— TU OBJETIVO —
Localiza en el material cada línea que contenga la palabra "width" y cópiala. Las mayúsculas y minúsculas cuentan.

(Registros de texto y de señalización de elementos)
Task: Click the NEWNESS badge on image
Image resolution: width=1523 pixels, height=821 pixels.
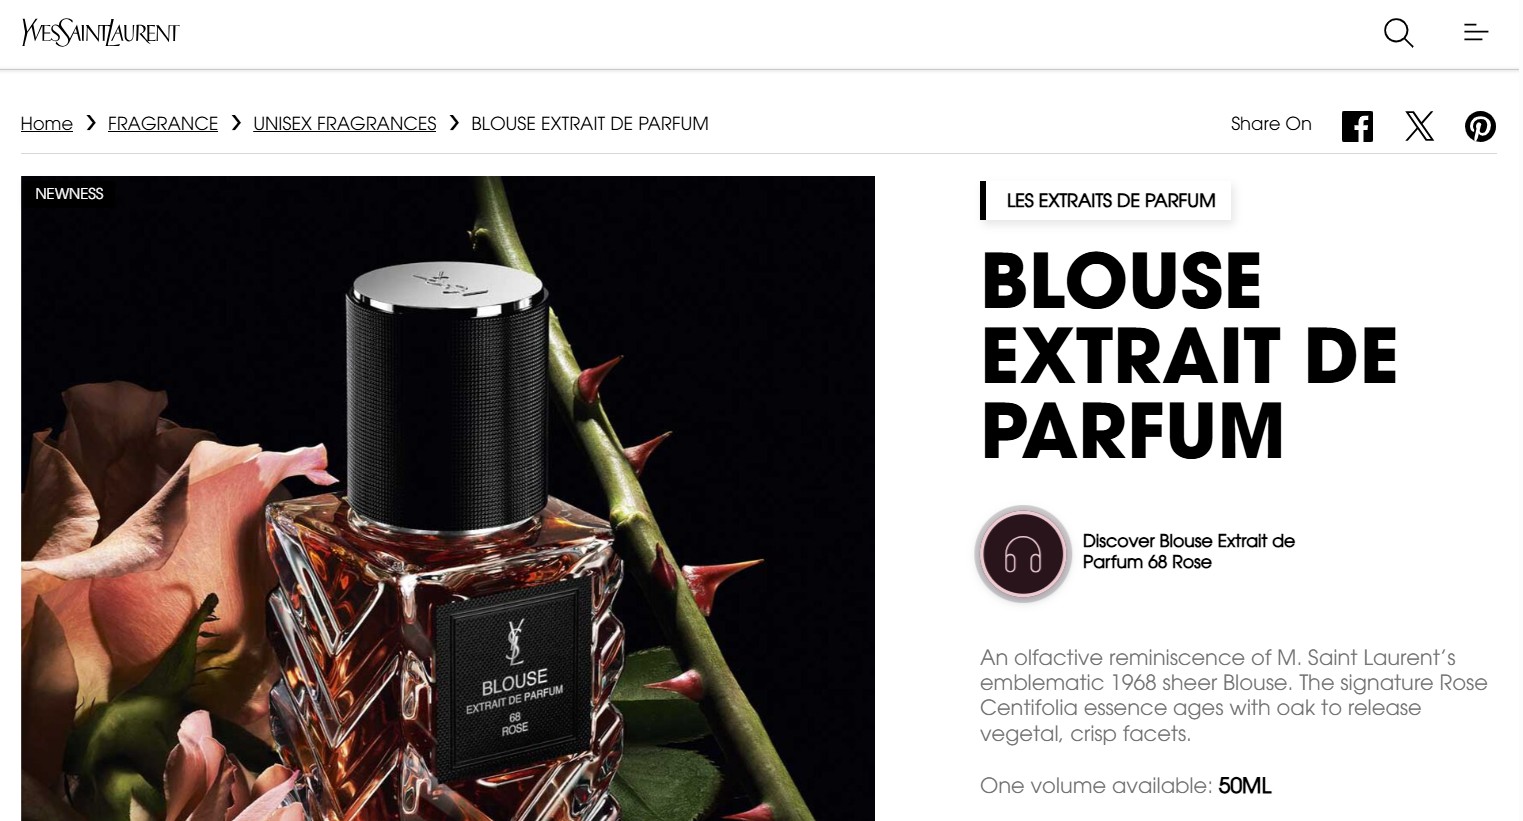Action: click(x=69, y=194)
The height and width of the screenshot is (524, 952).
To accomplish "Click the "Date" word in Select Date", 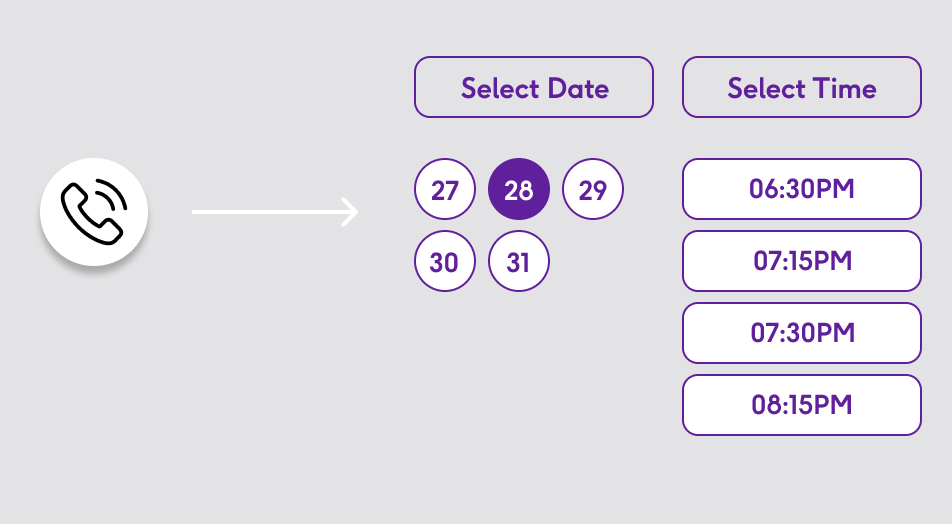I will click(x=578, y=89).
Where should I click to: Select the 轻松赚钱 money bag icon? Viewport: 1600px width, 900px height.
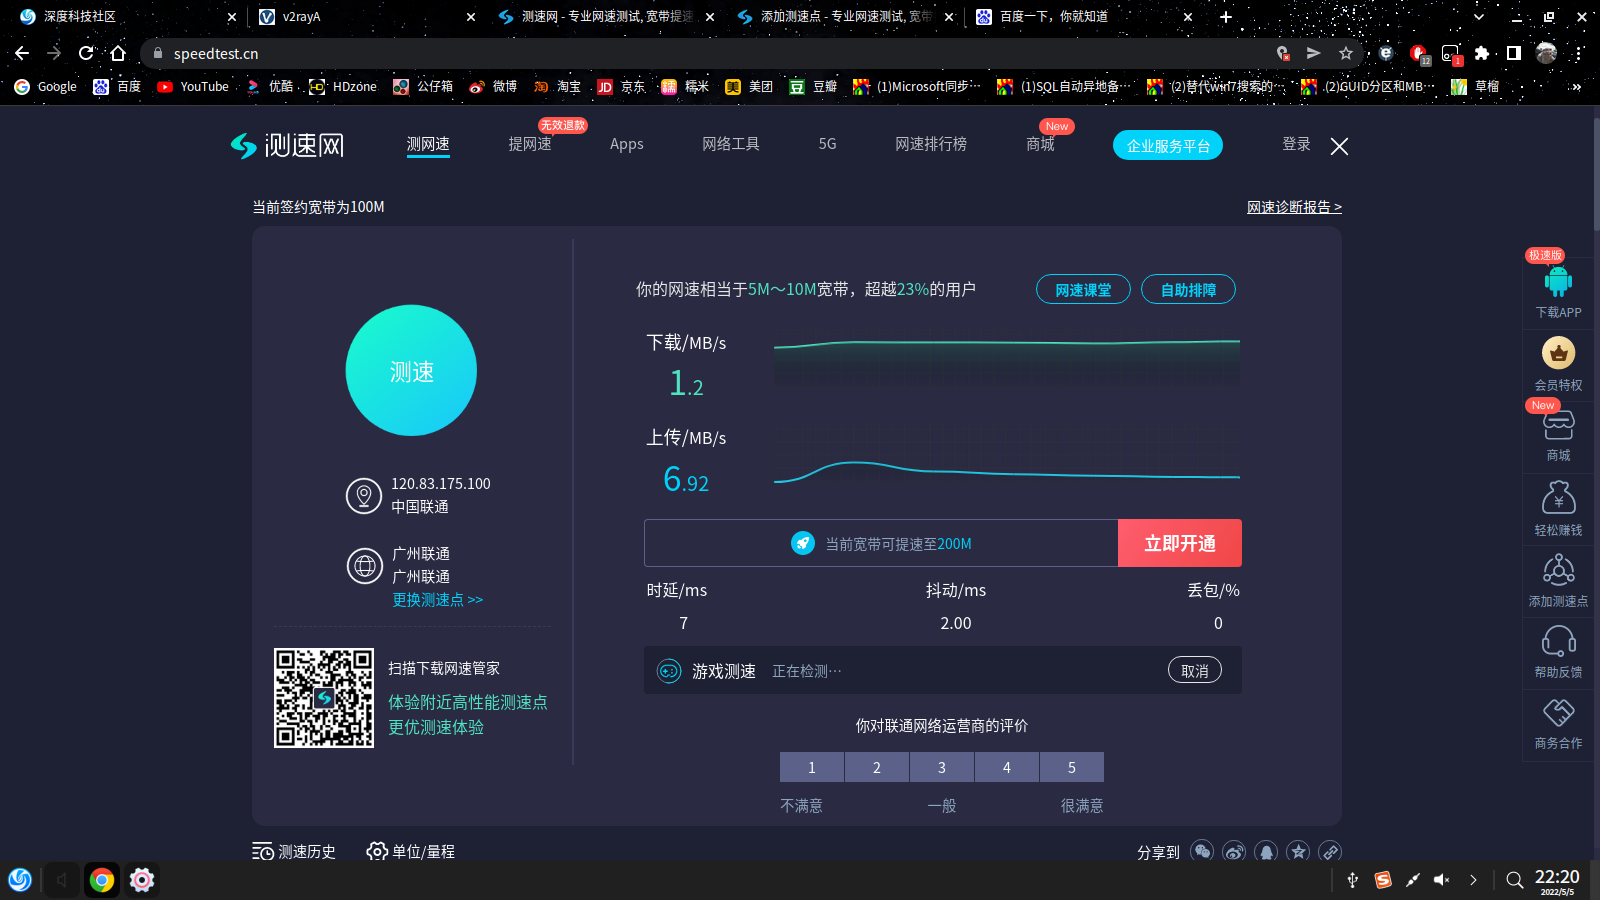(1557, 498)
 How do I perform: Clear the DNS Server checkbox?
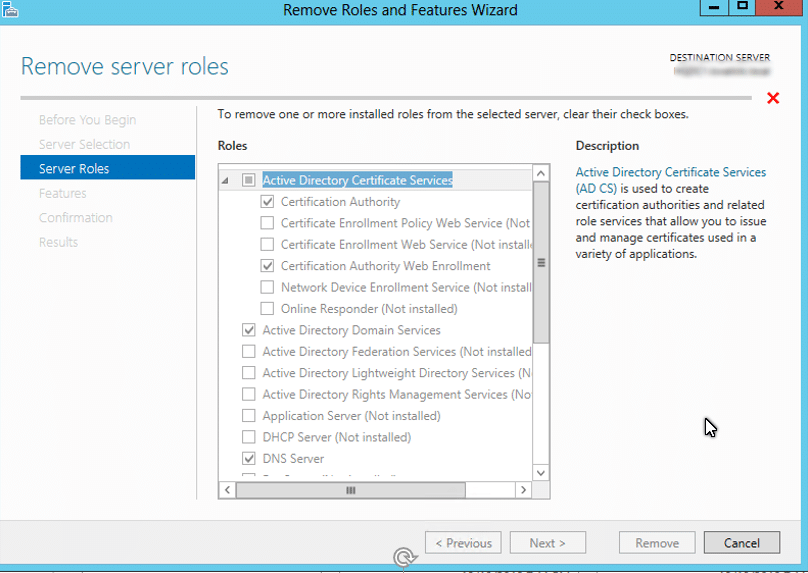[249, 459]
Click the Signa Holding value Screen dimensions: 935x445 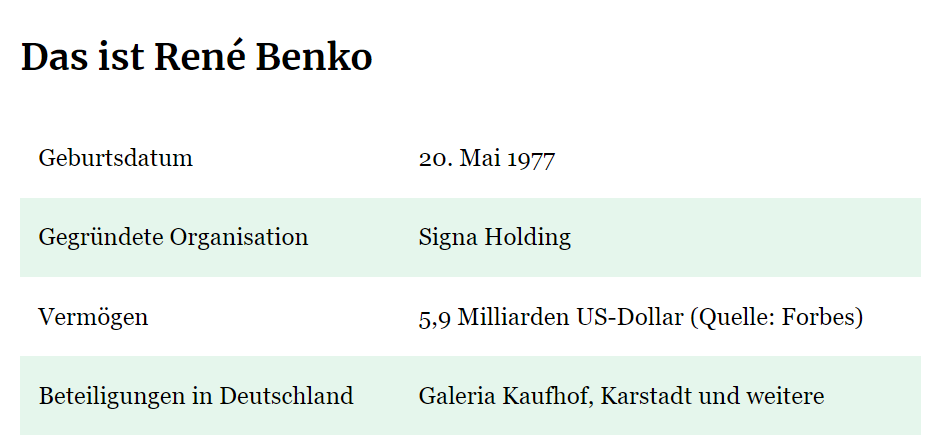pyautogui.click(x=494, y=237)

— RESPUESTA AL PROBLEMA —
Image resolution: width=1523 pixels, height=821 pixels.
The height and width of the screenshot is (524, 952).
Where should I click to: Select the 轻松赚钱 money bag icon? Viewport: 1600px width, 900px height.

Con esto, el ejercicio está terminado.